[<prev] [next>] [<thread-prev] [thread-next>] [day] [month] [year] [list]
Message-ID: <4AAEF5DC.4070308@cn.fujitsu.com>
Date: Tue, 15 Sep 2009 10:03:08 +0800
From: Xiao Guangrong <xiaoguangrong@...fujitsu.com>
To: Suresh Siddha <suresh.b.siddha@...el.com>
CC: Peter Zijlstra <peterz@...radead.org>,
"akpm@...ux-foundation.org" <akpm@...ux-foundation.org>,
"mm-commits@...r.kernel.org" <mm-commits@...r.kernel.org>,
"jens.axboe@...cle.com" <jens.axboe@...cle.com>,
"mingo@...e.hu" <mingo@...e.hu>,
"nickpiggin@...oo.com.au" <nickpiggin@...oo.com.au>,
"rusty@...tcorp.com.au" <rusty@...tcorp.com.au>,
LKML <linux-kernel@...r.kernel.org>
Subject: Re: + generic-ipi-fix-the-race-between-generic_smp_call_function_-and-hotplug_cfd.patch
added to -mm tree
Suresh Siddha wrote:
> On Mon, 2009-09-14 at 00:22 -0700, Xiao Guangrong wrote:
>> Suresh Siddha wrote:
>>
>>>> CPU A call smp_call_function_many(wait=0) that want CPU B to call
>>>> a specific function, after smp_call_function_many() return, we let
>>>> CPU A offline immediately. Unfortunately, if CPU B receives this
>>>> IPI interrupt after CPU A down, it will crash like above description.

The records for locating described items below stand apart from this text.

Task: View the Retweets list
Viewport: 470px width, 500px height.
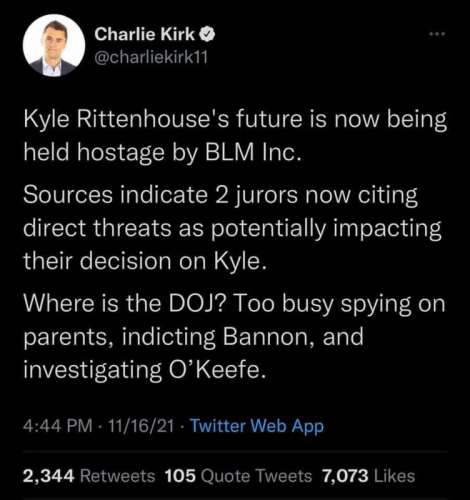Action: click(x=118, y=476)
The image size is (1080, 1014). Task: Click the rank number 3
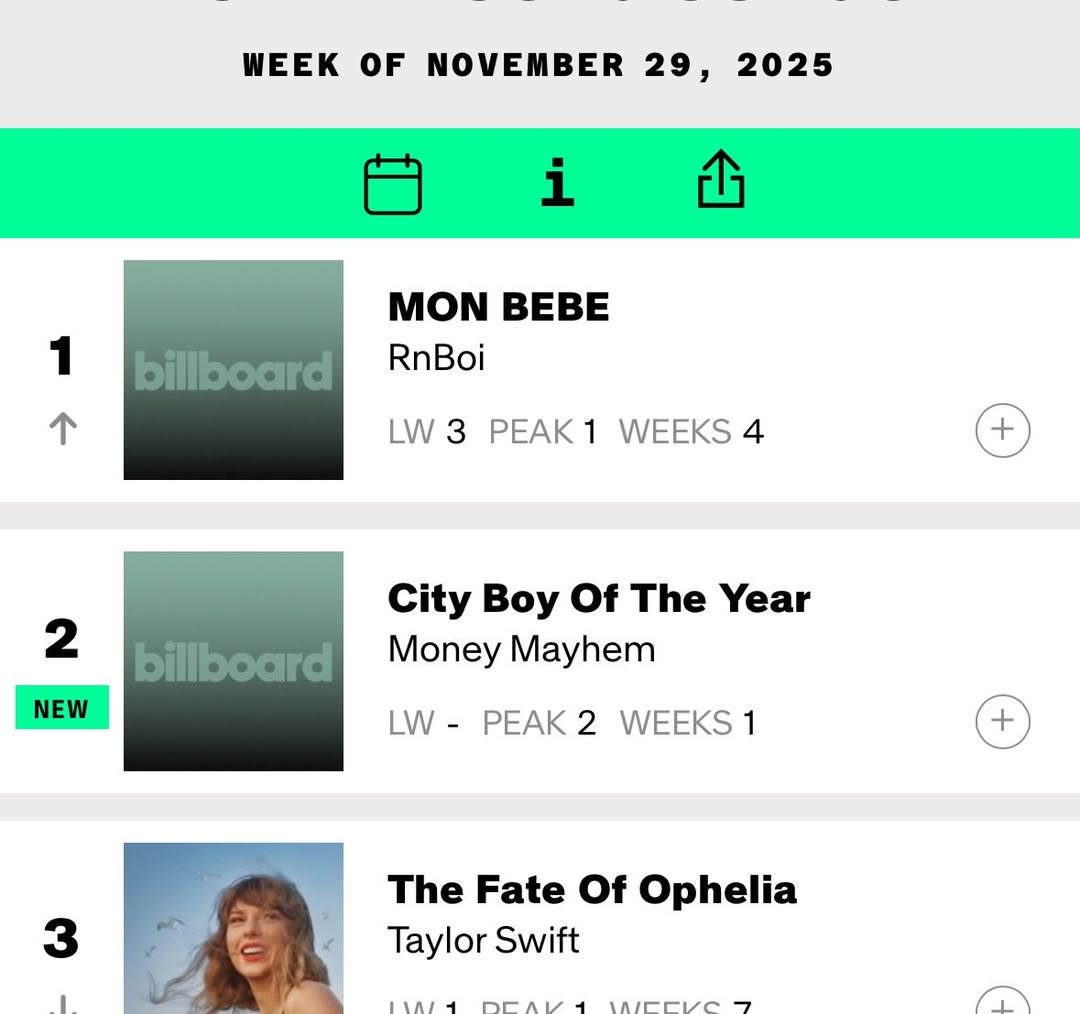61,939
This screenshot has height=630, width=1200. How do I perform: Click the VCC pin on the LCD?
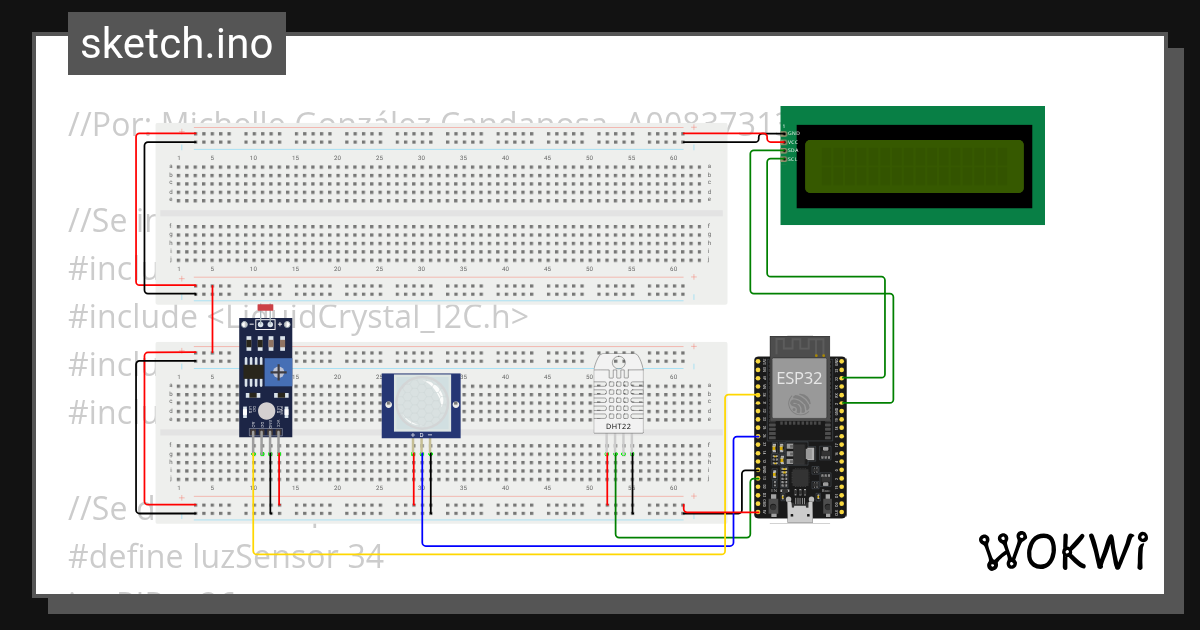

>>> How can cpu B receive the IPI interrupt after cpu A is down?
>>>
>>> As part of the cpu A going down, we first do the stop machine. i.e.,
>>> schedule the stop machine worker threads on each cpu. So, by the time
>>> all the worker threads on all the cpu's get scheduled and synchronized,
>>> ipi on B should get delivered.
>>>
>> Actually, those two examples have the same reason, that is how long
>> the destination CPU will receive the IPI interruption?
>>
>> If the stop machine threads can schedule in CPU B during the IPI
>> interruption delivering, It will occur those issue.
>>
>> I understand what you say but let me confuse is how we ensure it? The IPI
>> interruption is delivered over the APIC bus, It need several CPU instruction
>> cycle I guess, I also have read the spec of Intel 64 and IA-32, but not find
>> the answer, could you point out for me?
>
> Xiao, There is quite a bit of time between the time a particular cpu
> sends a smp call function IPI (with wait == 0) and the time that cpu
> starts running the stop machine thread and the whole system proceeds
> with stop machine. With in this time, typically the smp call function
> destination will receive the ipi interrupt. But theoretically the
> problem you explain might happen.
>
Yeah, though this case is very infrequent, but we can't avoid it.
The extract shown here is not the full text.